===== Data for processing

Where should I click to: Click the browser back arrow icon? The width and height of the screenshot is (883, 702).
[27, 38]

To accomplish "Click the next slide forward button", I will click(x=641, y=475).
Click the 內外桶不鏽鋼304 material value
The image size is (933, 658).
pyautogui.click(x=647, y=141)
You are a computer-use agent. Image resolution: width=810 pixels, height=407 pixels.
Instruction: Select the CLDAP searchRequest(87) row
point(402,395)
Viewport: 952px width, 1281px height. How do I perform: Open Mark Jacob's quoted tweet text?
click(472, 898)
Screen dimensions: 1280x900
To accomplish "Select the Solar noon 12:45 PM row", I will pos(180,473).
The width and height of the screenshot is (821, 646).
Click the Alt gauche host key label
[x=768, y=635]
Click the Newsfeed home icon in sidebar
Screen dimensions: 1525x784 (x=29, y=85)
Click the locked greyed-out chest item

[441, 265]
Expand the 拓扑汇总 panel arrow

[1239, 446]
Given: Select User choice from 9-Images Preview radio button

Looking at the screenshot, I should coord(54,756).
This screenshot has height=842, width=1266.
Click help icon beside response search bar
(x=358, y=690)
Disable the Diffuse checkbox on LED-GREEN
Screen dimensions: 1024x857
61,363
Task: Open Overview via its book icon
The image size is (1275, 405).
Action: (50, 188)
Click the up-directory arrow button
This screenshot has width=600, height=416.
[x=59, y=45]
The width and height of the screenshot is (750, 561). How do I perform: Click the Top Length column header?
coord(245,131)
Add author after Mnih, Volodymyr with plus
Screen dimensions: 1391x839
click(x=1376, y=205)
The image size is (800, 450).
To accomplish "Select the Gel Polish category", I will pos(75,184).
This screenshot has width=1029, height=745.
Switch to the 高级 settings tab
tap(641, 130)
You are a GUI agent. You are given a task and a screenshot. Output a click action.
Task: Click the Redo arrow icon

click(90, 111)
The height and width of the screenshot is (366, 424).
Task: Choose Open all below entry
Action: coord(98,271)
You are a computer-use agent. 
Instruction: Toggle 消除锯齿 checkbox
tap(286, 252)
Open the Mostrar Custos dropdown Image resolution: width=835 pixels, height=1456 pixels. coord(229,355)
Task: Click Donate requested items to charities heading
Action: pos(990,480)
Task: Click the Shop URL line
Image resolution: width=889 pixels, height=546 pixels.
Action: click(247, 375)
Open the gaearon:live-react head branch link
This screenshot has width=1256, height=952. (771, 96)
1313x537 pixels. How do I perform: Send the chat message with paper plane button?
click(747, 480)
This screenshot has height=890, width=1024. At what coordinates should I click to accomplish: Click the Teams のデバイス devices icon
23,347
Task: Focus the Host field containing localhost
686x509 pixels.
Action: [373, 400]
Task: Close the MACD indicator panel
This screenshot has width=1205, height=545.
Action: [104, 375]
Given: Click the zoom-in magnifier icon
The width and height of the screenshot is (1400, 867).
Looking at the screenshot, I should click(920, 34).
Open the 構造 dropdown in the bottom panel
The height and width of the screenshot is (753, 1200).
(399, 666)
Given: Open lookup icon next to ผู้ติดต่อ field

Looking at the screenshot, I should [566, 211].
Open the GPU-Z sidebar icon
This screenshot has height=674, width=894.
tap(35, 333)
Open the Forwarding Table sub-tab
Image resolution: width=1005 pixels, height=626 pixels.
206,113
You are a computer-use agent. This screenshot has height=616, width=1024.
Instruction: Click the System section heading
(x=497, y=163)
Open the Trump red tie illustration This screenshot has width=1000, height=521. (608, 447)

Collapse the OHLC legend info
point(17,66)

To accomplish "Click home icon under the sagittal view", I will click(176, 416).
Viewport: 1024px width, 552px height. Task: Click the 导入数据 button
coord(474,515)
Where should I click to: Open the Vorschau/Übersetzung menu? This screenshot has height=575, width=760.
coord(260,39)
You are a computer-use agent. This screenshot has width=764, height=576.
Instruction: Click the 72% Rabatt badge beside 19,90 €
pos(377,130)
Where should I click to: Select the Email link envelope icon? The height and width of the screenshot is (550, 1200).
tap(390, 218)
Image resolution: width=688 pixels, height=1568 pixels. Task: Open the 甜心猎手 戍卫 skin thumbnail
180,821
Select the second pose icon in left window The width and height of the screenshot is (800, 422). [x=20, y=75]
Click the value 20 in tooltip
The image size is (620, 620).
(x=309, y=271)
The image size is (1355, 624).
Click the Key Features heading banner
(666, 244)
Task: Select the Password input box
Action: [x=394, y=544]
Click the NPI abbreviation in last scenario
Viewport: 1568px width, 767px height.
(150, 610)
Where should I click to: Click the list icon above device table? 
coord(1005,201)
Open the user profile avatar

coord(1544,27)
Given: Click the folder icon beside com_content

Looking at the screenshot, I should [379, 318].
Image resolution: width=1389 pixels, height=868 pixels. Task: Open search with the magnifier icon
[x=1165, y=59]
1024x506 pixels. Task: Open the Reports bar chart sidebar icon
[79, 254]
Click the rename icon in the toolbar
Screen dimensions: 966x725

==========

_Problem_
Please determine how many lines in the entries contain the word "computer" and answer with the number alone.

_Response for this exercise_
4